→ Excerpted text:
Fogel has seen an incredible amount of change at the company over the years. From managing the Digital Photography Department, he moved on to become the head of Web Content. In 2008, he was asked to come back to Sales, where he has served as the Director of Sales ever since.
"What hasn't changed is the company," he says. "We treat employees with a lot of care. I think that's what the biggest difference at B&H is, no matter who's at the top, or who the leadership is, or who the managers are, the company cares."
The core values that B&H's leadership has instilled in the company is what has kept Fogel around these past 23 years.
An Orthodox Jewish man, Fogel says when his son was about 12 or 13, he asked him a question: If someone offered him $10,000 to eat something that wasn't kosher, would he do it? His son replied that no, in fact he wouldn't do it for a million dollars.
"And I feel like this is what the company is," Fogel said. "You know, if it's not kosher, we're not going to do it."
As we peel back the layers of B&H's fifty years, some fundamental truths are revealed. It's clear that B&H has made a concerted effort to bring integrity and dignity to the work that the company does, something that has not gone unnoticed by its customers.
The sales people at B&H are able to do their jobs well because there's no quota hovering over them, no dollar sign on their foreheads. They are given the flexibility to talk customers out of buying the more expensive option and they're given the time and space to learn about the products that they're selling.

→ Data excerpts:
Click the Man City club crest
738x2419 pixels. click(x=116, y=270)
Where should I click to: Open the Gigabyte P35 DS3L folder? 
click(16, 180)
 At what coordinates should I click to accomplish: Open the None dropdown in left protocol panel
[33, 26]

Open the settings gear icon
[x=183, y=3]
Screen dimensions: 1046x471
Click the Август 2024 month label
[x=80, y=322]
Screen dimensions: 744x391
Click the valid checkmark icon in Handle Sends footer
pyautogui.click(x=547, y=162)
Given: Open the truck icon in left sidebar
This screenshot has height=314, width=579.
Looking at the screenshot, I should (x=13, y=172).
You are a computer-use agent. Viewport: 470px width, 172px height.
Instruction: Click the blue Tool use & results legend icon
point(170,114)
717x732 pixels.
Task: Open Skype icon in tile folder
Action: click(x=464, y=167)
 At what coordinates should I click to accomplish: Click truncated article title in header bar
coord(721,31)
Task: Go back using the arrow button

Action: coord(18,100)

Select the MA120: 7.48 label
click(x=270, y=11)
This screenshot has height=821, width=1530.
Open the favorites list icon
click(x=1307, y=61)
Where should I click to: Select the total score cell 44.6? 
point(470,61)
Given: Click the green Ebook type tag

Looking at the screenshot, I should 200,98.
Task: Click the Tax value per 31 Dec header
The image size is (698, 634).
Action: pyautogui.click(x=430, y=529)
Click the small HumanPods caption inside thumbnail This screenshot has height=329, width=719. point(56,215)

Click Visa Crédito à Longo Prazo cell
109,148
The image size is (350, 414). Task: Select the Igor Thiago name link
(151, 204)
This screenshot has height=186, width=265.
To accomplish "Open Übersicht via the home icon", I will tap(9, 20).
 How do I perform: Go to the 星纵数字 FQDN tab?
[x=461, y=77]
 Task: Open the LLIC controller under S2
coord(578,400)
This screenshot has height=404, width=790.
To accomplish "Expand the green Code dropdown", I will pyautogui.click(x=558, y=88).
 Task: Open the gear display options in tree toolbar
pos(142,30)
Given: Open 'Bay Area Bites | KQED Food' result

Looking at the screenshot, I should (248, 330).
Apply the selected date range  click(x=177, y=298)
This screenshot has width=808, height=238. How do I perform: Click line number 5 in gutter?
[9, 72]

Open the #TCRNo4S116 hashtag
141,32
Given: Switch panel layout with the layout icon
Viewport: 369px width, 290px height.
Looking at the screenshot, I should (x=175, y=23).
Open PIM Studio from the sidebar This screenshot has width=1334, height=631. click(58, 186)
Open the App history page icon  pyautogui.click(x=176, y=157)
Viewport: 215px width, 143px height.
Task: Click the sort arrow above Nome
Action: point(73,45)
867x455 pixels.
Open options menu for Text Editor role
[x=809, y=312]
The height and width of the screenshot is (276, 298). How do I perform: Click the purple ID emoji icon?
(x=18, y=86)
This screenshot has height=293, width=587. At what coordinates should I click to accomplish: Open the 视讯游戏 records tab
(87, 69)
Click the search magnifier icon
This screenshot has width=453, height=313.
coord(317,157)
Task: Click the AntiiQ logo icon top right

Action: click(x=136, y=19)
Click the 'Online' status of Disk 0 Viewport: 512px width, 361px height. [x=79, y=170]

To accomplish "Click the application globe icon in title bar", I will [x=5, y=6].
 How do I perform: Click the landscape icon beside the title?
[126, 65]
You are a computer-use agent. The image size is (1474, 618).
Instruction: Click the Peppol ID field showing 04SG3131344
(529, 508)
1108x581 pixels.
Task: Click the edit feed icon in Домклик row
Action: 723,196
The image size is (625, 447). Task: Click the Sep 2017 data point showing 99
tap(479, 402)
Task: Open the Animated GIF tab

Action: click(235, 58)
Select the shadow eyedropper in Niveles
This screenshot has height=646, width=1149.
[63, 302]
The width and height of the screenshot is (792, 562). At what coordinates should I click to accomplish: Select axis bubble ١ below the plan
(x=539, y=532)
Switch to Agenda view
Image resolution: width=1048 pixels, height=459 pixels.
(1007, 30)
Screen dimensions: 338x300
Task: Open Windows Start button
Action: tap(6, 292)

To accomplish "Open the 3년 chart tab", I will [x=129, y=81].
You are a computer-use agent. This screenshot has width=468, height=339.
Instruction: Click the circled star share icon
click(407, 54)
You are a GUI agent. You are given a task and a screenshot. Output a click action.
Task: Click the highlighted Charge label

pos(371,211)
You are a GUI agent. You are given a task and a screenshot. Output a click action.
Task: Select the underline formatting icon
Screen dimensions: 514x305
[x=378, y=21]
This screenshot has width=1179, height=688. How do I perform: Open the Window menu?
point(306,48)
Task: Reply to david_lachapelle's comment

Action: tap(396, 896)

→ Work instructions:
1. Translate this sentence from the B&H excerpt into Spanish: "The sales people at B&H are able to do their jobs well because there's no quota hovering over them, no dollar sign on their foreheads."
2. For each statement, answer yes or no according to the B&H excerpt, and quote the words that decide it.
(a) Fogel has been Director of Sales since 2008.
(b) Sales people at B&H work under a quota.
(c) Fogel's son said he would eat something that wasn't kosher for $10,000.
The records are separate material and have no connection to the B&H excerpt.

→ Responses by item number:
1. Los vendedores de B&H pueden hacer bien su trabajo porque no tienen ninguna cuota que pese sobre ellos, ningún signo de dólar en la frente.

2.
(a) Yes: "In 2008, he was asked to come back to Sales, where he has served as the Director of Sales ever since."
(b) No: "there's no quota hovering over them"
(c) No: "in fact he wouldn't do it for a million dollars."